The Riddle of the Frozen Flame eBook

This eBook from the Gutenberg Project consists of approximately 253 pages of information about The Riddle of the Frozen Flame.

The Riddle of the Frozen Flame eBook

This eBook from the Gutenberg Project consists of approximately 253 pages of information about The Riddle of the Frozen Flame.

“Right you are.”  Mr. Narkom struggled into his coat—­which he generally disposed of during private office hours.  Then he gave the order for the gentleman to be shown in and Petrie disappeared forthwith.

But during the time which intervened before Merriton’s arrival, Cleek did a little “altering” in face and general get-up, and when he did appear certainly no one would have recognized the aristocratic looking individual of a moment or two before, in an ordinary-appearing, stoop-shouldered, rather racy-looking tout.

“Ready,” said Cleek at last, and Mr.
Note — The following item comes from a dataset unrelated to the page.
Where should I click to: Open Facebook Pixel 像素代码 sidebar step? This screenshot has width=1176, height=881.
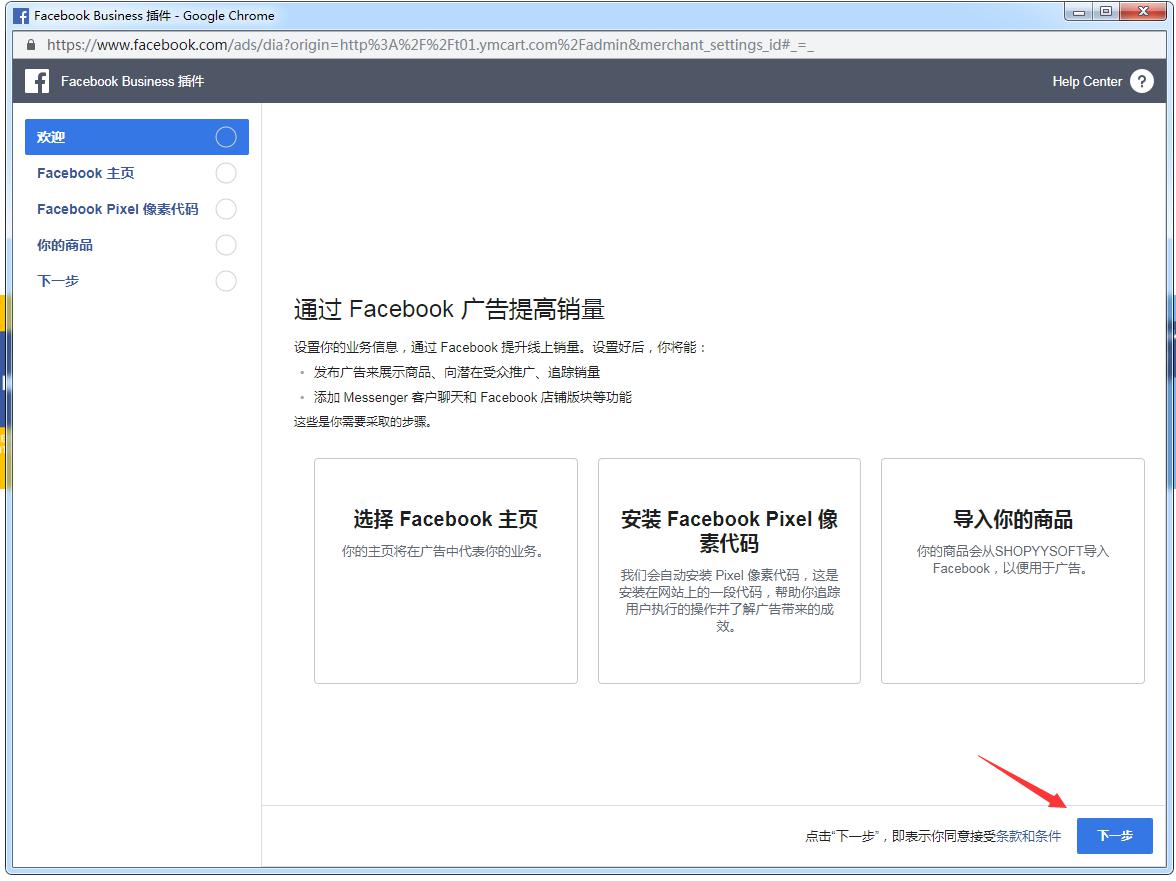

Narkom touched the bell upon his table.  Immediately the door opened and Petrie appeared followed closely by young Sir Nigel Merriton, whose clean-cut face was grim and whose mouth was set forbiddingly.

And in this fashion was Cleek introduced to the chief character of a case which was to prove one of the strangest of his whole career.  There was nothing about Sir Nigel, a well-dressed man about town, to indicate that he was to be the centre of an extraordinary drama, yet such was to be the case.

He was obviously perturbed, but those who sought Mr. Narkom’s counsel were frequently agitated; for no one can be even remotely connected with crime in one form or another without showing excitement to a greater or lesser degree.  And so his manner by no means set Sir Nigel apart from many another visitor to the Superintendent’s sanctum.

Mr. Narkom’s cordial nod brought from the young man a demand to see “Mr. Cleek,” of whom he had heard such wonderful tales.  Mr. Narkom, with one eye on that very gentleman’s back, announced gravely that Cleek was absent on a government case, and asked what he could do.  He waved a hand in Cleek’s direction and said that here was one of his men who would doubtless be able to help Sir Nigel in any difficulty he might happen to be in at the moment.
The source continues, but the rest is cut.